Noelia Castillo, una ciudadana española de 25 años, recibió este jueves la eutanasia en el centro de Sant Pere de Ribes, Barcelona, tras una prolongada y mediática batalla legal contra su propio padre. La joven, cuya salud se encontraba severamente deteriorada tras quedar parapléjica por un intento de suicidio previo, había solicitado acogerse a la Ley de Eutanasia aprobada en España en 2021. «Quiero irme ya en paz y dejar de sufrir», expresó Castillo en una entrevista concedida horas antes de su fallecimiento, subrayando que su decisión era el resultado de años de tormento físico y emocional derivados de tragedias personales y conflictos familiares.
El historial de Noelia Castillo ha generado una profunda indignación y debate sobre la eficacia del sistema de protección social en España. La joven relató haber sido víctima de una violación grupal mientras se encontraba bajo la tutela de un centro de acogida estatal, un hecho por el cual los responsables aún no han enfrentado un proceso judicial. Diversos sectores de la opinión pública y usuarios en redes sociales han calificado la situación como un reflejo de un «Estado fallido», argumentando que las instituciones no garantizaron su seguridad en la adolescencia ni le ofrecieron justicia posterior, dejando la muerte asistida como la única salida ante su sufrimiento.

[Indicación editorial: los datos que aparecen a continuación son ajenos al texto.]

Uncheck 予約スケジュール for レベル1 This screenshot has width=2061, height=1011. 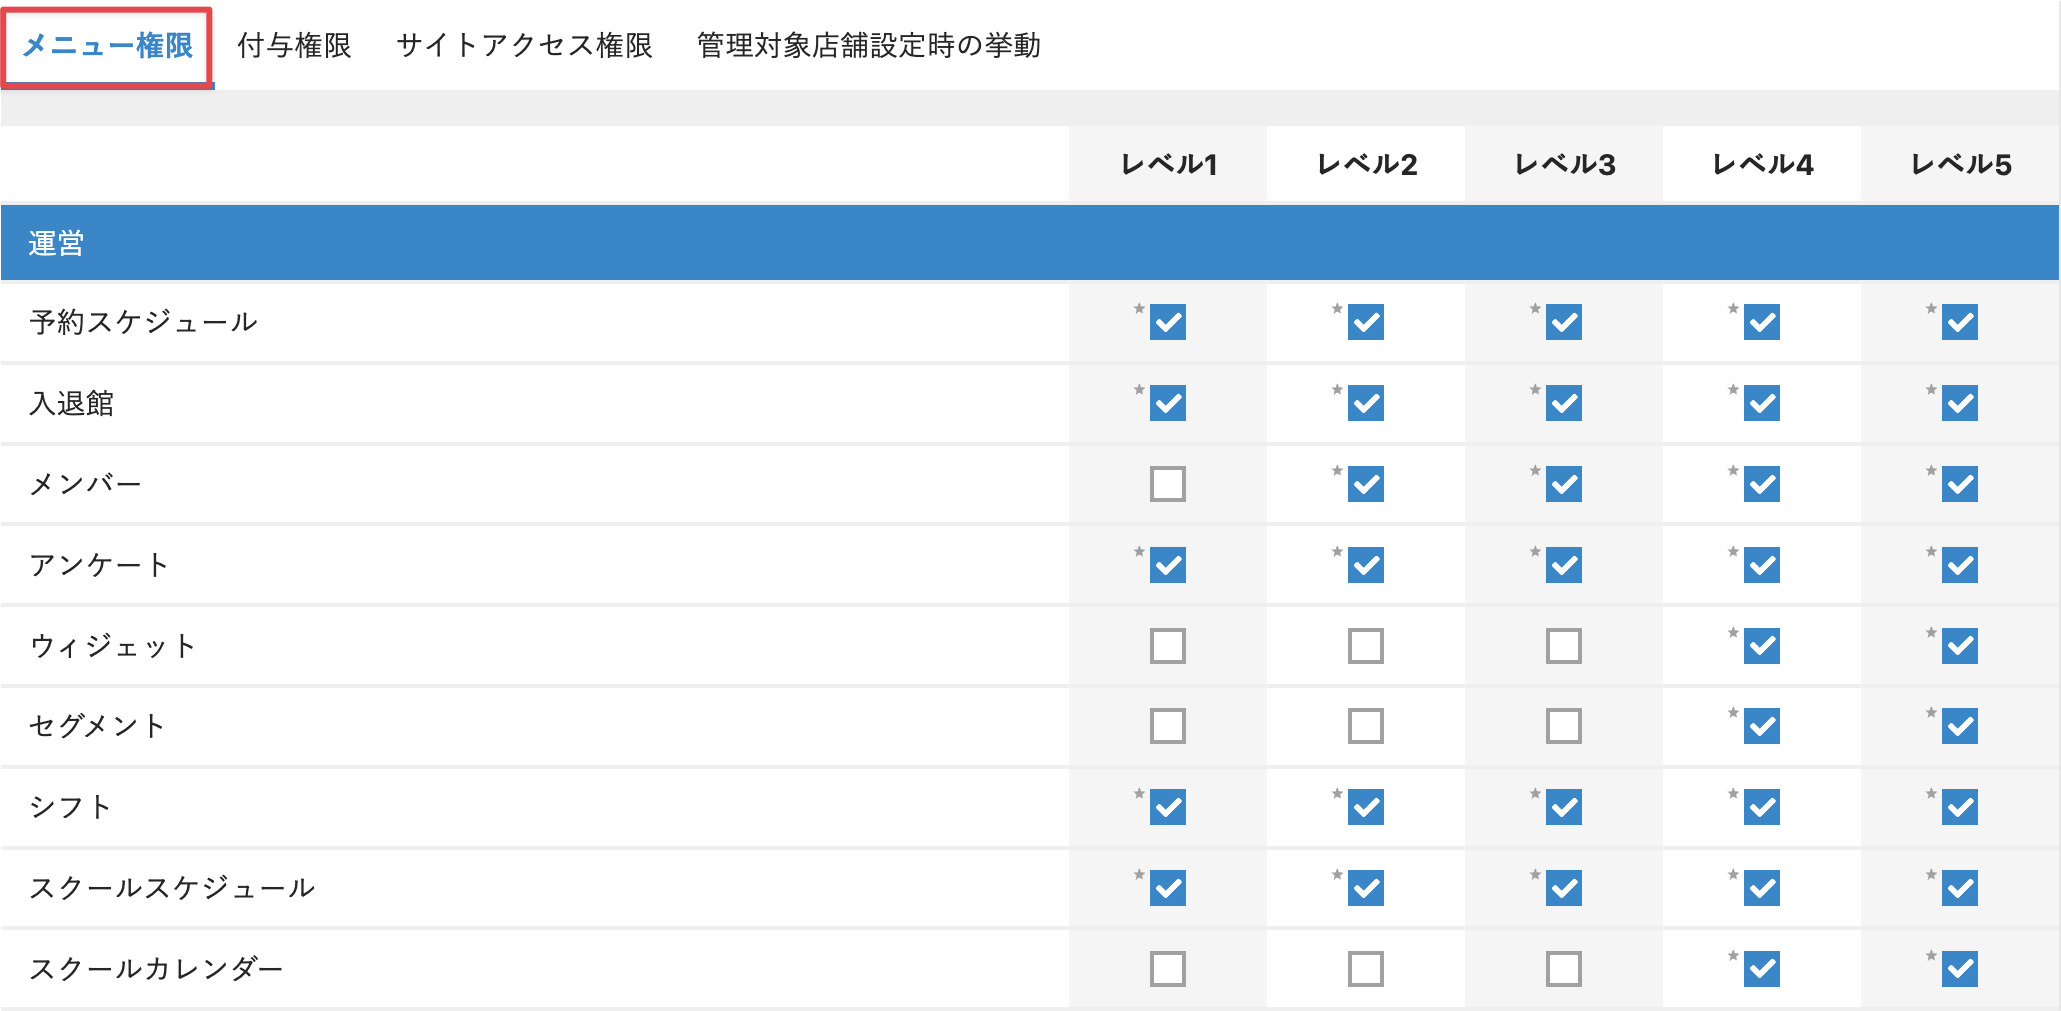click(x=1167, y=322)
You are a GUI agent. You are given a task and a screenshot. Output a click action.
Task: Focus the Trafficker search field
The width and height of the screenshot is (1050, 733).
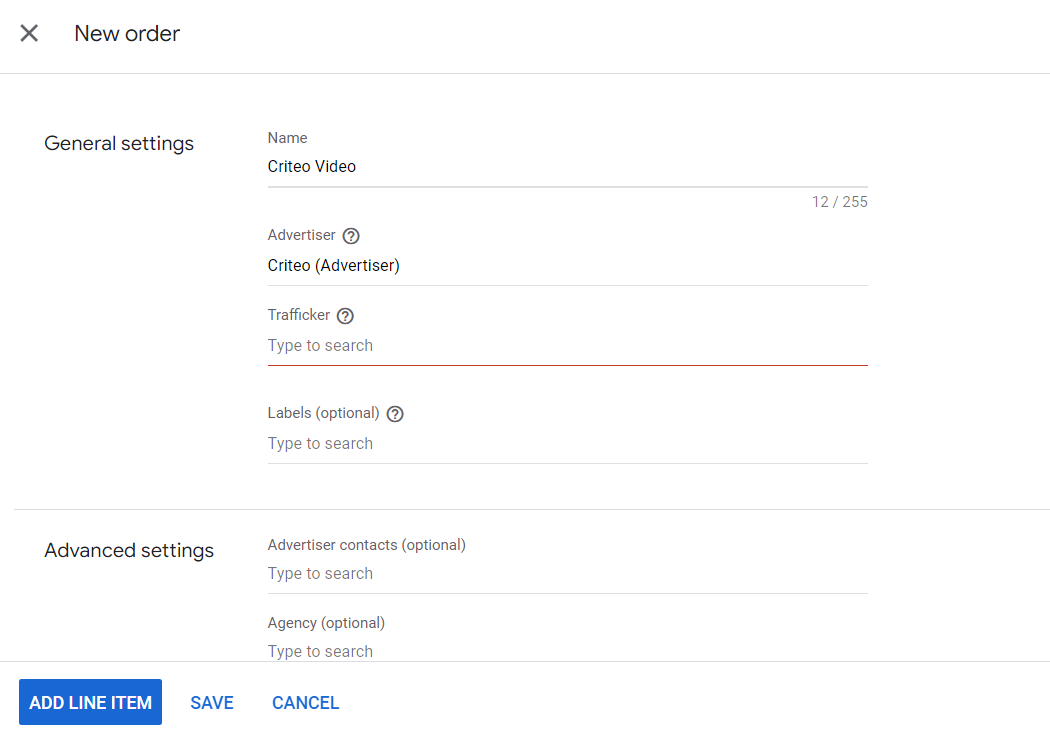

La resolución del caso se vio retrasada por la intervención jurídica del padre de Noelia, quien, apoyado por la Fundación Abogados Cristianos, intentó detener el proceso alegando que los problemas de salud mental de su hija afectaban su capacidad para decidir de forma libre y consciente. No obstante, la Comisión de Garantía y Evaluación de Cataluña ratificó que la paciente cumplía con los estrictos requisitos legales de la normativa vigente. A pesar de que ninguno de sus familiares directos apoyaba la medida, el sistema judicial español priorizó la autonomía de la joven frente al “sufrimiento intolerable” que manifestaba padecer.
Finalmente, el fallecimiento de Castillo reabre el debate sobre el alcance de la Ley de Eutanasia y la responsabilidad de los gobiernos en la prevención del trauma y el acceso a la justicia penal. Mientras un sector de la población defiende el derecho a una muerte digna como un acto de libertad individual, otros cuestionan si el Estado ha claudicado en su deber de sanar y proteger a las víctimas de violencia. La historia de Noelia Castillo queda marcada como un hito trágico en la jurisprudencia europea, evidenciando las heridas abiertas de una sociedad que aún busca el equilibrio entre el derecho a la vida y el alivio del dolor extremo.